In the entries that follow, find each line with the word "computer" and copy it.

Records from a data source
....

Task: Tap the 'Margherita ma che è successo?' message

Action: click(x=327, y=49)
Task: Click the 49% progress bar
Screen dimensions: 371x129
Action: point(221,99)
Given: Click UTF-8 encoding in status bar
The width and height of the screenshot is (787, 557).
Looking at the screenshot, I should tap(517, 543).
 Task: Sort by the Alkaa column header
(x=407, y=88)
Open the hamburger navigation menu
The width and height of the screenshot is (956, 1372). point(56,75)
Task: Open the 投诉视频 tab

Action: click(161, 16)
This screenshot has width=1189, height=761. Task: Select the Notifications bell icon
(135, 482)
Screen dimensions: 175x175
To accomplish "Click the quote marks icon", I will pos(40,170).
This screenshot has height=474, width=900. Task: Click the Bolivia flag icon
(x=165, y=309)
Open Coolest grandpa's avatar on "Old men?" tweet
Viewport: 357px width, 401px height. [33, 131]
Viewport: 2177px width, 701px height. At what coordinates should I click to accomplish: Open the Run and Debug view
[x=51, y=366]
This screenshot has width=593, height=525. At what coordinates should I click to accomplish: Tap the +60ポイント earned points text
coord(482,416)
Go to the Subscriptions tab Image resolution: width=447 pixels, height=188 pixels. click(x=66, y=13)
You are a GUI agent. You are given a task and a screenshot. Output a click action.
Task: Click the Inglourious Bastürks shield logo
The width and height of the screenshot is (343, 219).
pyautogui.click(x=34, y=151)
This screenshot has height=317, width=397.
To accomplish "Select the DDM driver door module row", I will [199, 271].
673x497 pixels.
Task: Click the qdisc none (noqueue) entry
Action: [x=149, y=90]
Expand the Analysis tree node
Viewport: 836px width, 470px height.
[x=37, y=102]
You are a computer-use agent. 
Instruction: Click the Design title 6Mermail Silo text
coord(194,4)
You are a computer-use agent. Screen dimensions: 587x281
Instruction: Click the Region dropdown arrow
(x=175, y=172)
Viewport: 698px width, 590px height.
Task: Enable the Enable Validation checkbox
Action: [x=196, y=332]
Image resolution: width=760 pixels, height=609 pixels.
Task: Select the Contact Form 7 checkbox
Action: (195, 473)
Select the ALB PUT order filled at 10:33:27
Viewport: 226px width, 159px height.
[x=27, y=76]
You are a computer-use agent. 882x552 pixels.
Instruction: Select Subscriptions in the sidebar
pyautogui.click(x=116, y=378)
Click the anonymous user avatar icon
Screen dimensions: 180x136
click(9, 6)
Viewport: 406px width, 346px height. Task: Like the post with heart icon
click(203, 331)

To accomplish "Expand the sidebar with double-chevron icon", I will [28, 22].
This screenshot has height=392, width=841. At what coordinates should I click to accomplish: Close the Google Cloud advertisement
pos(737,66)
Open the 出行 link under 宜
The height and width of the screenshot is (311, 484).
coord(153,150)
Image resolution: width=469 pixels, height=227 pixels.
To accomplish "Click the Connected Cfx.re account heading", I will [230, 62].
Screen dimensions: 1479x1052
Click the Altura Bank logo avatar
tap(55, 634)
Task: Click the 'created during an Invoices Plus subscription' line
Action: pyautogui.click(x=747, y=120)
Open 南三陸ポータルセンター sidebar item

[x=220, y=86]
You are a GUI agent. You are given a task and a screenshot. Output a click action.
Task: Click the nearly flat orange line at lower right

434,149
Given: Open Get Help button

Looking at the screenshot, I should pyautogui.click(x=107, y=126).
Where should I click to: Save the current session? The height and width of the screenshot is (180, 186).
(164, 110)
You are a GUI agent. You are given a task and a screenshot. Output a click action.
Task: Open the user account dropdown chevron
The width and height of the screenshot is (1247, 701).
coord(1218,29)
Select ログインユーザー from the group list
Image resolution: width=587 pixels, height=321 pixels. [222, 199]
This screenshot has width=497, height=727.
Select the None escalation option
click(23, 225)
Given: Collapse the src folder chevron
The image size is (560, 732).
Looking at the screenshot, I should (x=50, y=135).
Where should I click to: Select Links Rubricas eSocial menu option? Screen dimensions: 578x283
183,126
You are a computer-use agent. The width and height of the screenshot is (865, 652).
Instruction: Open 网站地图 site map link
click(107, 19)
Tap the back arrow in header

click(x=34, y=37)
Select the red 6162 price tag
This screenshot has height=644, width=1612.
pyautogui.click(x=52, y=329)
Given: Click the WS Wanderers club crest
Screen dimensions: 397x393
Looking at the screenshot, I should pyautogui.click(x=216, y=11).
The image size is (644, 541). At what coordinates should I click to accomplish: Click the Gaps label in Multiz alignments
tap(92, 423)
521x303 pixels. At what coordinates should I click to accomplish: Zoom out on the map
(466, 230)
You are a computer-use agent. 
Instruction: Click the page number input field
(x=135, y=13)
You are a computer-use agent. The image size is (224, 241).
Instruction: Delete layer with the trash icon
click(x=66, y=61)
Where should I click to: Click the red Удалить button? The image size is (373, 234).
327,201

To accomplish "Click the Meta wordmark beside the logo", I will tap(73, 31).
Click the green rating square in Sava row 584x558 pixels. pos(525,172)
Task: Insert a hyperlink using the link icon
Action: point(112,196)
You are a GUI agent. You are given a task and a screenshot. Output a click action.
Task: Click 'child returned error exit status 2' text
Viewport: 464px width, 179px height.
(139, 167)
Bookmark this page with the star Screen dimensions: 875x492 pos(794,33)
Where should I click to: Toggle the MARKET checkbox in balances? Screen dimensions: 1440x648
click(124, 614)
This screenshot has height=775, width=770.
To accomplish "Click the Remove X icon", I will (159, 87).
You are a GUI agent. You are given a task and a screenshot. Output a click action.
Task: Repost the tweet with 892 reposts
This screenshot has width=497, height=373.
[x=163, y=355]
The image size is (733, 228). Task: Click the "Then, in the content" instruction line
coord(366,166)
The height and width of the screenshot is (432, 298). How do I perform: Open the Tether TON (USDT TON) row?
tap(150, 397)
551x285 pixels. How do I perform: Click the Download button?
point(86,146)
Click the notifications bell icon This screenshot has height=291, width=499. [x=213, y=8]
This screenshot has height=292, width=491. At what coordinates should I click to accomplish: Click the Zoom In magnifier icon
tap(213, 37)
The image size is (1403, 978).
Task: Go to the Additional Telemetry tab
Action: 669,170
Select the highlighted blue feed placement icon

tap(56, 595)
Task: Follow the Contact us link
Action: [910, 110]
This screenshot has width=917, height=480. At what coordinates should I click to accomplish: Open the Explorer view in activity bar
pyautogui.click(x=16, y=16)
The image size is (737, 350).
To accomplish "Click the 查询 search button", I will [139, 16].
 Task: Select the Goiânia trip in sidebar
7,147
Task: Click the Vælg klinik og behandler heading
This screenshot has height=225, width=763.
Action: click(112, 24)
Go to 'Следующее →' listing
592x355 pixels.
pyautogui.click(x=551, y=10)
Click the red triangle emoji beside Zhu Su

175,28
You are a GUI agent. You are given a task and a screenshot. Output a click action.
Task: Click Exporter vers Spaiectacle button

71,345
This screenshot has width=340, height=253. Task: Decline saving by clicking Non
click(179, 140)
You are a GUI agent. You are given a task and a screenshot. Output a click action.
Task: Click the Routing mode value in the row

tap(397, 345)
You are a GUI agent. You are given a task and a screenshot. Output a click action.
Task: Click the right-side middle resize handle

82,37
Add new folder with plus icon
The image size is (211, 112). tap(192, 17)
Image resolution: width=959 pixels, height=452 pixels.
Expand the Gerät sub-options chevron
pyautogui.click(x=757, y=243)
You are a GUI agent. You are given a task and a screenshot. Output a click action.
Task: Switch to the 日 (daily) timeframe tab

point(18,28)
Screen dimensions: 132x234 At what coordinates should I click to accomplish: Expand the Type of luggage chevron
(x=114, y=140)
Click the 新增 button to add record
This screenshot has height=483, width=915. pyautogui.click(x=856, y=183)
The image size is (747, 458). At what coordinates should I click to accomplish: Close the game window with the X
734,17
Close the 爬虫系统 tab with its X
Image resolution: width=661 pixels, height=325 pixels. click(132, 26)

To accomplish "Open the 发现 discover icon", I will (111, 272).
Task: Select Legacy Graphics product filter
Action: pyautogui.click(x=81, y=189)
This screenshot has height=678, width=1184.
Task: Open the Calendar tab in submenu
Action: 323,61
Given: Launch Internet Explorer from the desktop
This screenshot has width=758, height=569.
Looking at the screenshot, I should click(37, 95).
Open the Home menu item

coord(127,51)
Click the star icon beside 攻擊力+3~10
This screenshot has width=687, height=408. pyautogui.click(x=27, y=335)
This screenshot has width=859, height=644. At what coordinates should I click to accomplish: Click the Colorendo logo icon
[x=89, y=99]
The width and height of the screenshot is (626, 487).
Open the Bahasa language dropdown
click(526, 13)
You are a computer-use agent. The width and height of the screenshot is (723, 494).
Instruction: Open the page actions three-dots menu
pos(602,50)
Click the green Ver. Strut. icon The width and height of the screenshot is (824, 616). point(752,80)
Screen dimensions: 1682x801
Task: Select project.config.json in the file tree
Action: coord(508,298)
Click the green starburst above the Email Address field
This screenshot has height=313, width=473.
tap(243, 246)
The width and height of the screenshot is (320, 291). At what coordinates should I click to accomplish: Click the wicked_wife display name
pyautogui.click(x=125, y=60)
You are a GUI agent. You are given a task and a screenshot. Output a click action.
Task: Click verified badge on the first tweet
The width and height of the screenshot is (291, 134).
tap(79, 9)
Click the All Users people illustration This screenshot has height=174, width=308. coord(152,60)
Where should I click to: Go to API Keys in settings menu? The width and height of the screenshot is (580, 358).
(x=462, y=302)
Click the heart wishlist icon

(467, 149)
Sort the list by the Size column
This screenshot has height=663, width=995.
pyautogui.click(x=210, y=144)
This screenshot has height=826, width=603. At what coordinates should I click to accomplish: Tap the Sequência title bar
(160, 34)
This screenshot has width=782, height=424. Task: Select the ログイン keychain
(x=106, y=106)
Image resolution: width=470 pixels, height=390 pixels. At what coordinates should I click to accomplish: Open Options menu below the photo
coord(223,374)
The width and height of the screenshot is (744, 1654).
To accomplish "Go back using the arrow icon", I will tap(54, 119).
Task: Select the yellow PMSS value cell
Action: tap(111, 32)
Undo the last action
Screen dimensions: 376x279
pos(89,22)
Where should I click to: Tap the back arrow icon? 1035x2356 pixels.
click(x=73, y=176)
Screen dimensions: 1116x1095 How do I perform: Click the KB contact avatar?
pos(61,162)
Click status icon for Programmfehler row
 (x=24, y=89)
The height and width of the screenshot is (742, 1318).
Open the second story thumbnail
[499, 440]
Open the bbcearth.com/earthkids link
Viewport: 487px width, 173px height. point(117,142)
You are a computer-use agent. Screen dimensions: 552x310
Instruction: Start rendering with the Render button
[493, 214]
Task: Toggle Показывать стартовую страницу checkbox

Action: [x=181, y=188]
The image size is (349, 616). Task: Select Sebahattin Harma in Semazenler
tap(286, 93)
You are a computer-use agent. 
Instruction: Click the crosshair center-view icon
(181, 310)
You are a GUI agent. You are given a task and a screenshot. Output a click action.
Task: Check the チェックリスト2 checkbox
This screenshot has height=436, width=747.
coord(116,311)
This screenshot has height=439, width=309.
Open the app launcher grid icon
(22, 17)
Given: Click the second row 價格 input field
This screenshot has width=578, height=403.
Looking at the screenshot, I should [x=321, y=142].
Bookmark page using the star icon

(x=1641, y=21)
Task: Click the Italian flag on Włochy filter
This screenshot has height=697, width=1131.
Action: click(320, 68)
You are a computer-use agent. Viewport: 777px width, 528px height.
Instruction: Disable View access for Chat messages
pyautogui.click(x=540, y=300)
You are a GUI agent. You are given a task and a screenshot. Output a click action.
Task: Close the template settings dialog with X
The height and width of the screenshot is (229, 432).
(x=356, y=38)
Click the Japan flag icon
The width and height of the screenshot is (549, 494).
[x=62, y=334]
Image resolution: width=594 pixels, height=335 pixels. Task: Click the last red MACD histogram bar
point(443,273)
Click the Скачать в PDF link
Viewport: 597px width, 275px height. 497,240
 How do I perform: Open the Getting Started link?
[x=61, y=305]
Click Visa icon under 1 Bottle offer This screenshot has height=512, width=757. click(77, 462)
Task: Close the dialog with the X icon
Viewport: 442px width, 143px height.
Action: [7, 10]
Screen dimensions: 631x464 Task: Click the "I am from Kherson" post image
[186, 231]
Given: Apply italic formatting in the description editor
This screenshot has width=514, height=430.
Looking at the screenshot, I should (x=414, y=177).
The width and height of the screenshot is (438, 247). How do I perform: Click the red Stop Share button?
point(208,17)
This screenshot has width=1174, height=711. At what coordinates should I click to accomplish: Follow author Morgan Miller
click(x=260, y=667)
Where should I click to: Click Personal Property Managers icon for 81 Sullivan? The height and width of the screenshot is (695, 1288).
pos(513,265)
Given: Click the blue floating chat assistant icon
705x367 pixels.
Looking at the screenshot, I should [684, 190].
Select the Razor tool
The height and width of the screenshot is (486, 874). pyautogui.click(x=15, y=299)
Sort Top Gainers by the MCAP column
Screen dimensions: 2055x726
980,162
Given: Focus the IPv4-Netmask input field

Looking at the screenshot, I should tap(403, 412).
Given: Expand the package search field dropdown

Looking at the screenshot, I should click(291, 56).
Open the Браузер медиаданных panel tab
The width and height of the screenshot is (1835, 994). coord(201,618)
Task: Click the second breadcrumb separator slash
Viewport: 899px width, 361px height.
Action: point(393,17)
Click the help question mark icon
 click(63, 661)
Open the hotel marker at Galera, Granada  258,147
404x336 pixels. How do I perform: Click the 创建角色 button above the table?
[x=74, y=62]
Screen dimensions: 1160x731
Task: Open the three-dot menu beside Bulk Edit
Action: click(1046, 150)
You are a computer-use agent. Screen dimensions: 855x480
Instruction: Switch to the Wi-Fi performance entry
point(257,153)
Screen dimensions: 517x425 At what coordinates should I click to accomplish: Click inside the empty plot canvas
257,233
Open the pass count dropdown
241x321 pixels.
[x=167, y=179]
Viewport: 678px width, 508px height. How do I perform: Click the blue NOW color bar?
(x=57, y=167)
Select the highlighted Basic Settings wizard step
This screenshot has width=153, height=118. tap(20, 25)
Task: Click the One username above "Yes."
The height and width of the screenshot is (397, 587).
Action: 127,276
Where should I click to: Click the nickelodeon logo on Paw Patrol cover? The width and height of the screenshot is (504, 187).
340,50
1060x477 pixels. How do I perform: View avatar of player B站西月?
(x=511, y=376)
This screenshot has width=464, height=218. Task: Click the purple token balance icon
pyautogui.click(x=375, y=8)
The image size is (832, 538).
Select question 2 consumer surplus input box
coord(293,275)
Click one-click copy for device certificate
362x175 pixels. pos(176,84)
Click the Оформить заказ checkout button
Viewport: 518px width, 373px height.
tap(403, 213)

....

## Response to this task
You are a computer-use agent. 
You are a computer-use agent. Screen dimensions: 587x281
You are a computer-use agent. 882x552 pixels.
You are a computer-use agent. The width and height of the screenshot is (865, 652).
You are a computer-use agent. 
You are a computer-use agent. The image size is (224, 241).
You are a computer-use agent. The width and height of the screenshot is (723, 494).
You are a computer-use agent. Screen dimensions: 552x310
You are a computer-use agent. 
You are a computer-use agent. Viewport: 777px width, 528px height.
You are a computer-use agent. Screen dimensions: 855x480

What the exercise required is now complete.